Die Konflikte zwischen Marzischewski-Drewes und dem Kreisverband schwelen bereits seit fast zwei Jahren. Die Einrichtung dessen, was der Verband als „parallele Struktur“ bezeichnete, habe nun eine Grenze überschritten und formale Schritte zum Ausschluss notwendig gemacht, heißt es.
Robert Preuß, ein Vertreter des AfD-Kreisverbands Gifhorn, bestätigte, dass Marzischewski-Drewes offiziell über das Verfahren informiert worden sei. Ihm sei zudem Gelegenheit gegeben worden, zu den Vorwürfen Stellung zu nehmen. Preuß wies die Darstellung des Mitglieds zurück, wonach dieser erst durch Medienberichte von dem Fall erfahren habe, und nannte dies eine „persönliche Interpretation der Ereignisse“.

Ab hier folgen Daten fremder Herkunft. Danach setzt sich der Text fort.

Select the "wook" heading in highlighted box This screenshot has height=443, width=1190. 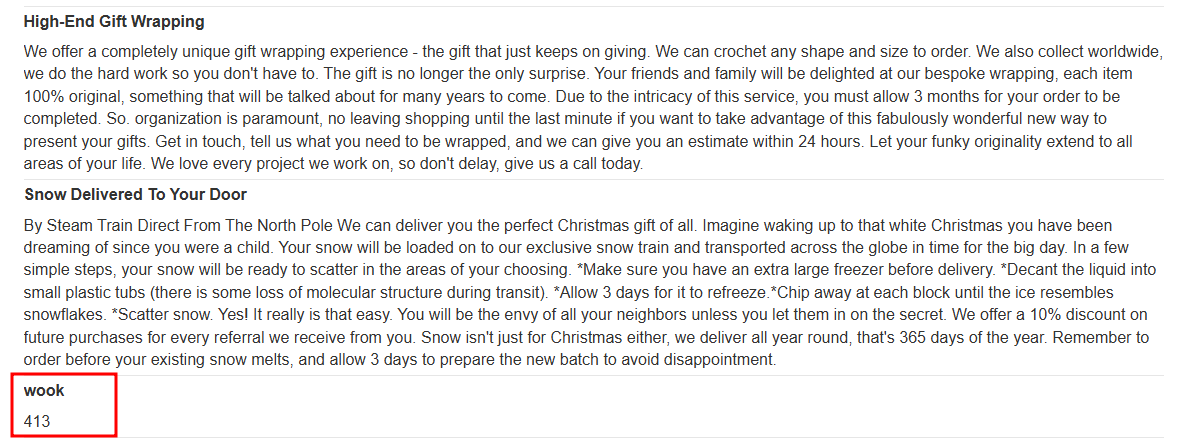[44, 391]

Nach Prüfung seiner Antwort leitete der Kreisverband die Angelegenheit an das Landesschiedsgericht weiter. Zwar zeigt sich der Verband zuversichtlich, dass der Antrag Erfolg haben werde, doch ein konkreter Zeitrahmen für eine Entscheidung steht noch nicht fest. Statistisch gesehen scheitern rund 60 Prozent solcher Ausschlussverfahren in Deutschland an den strengen rechtlichen Anforderungen.

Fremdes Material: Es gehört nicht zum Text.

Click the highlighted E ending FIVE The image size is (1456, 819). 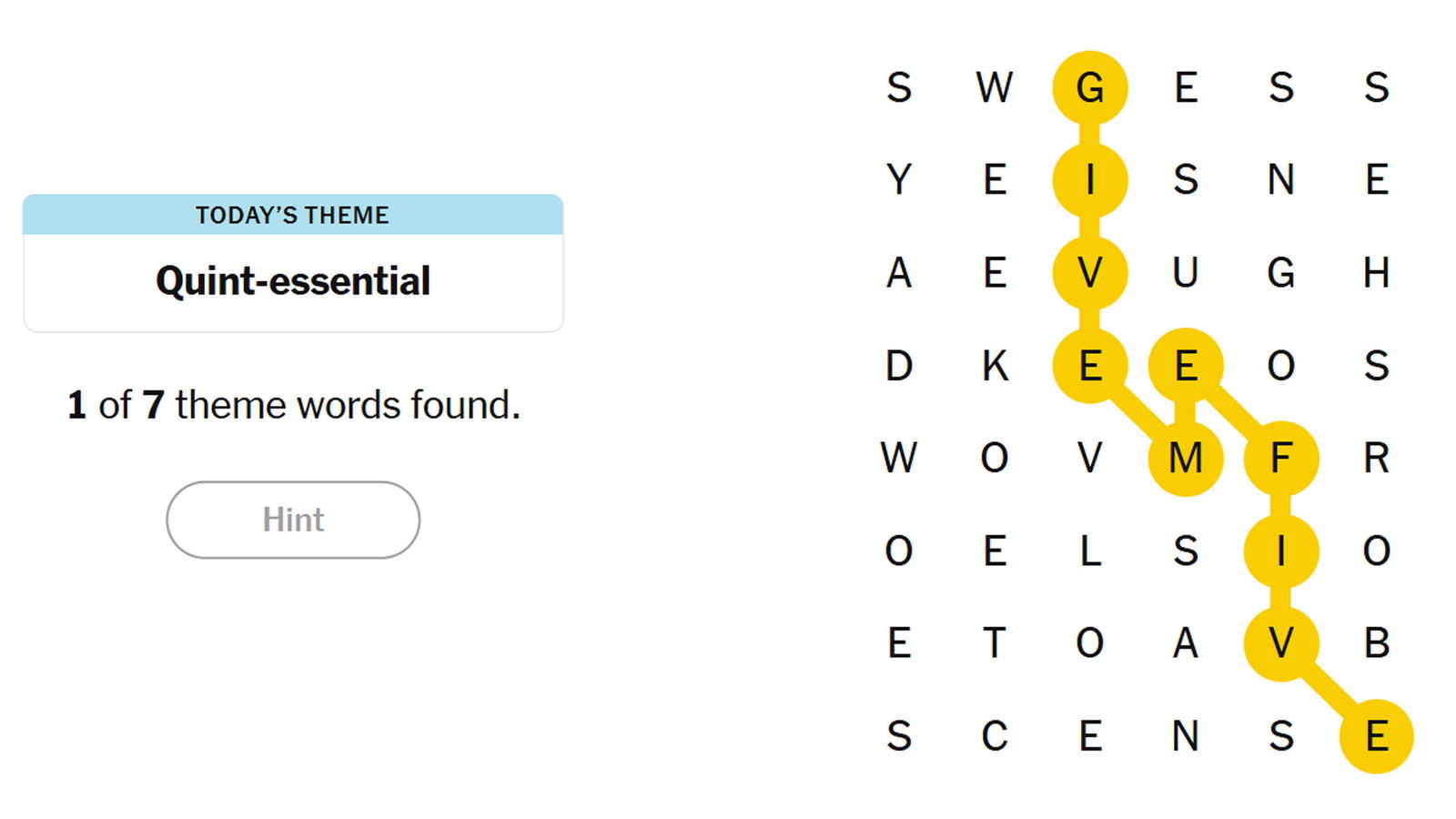coord(1376,736)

Der Fall liegt nun beim Landesschiedsgericht, das eine endgültige Entscheidung treffen wird. Bei Erfolg würde der Ausschluss das Ende eines langwierigen inneren Streitfalls markieren. Ausschlaggebend wird sein, ob das Gericht ausreichende Gründe gemäß den Parteistatuten erkennen wird.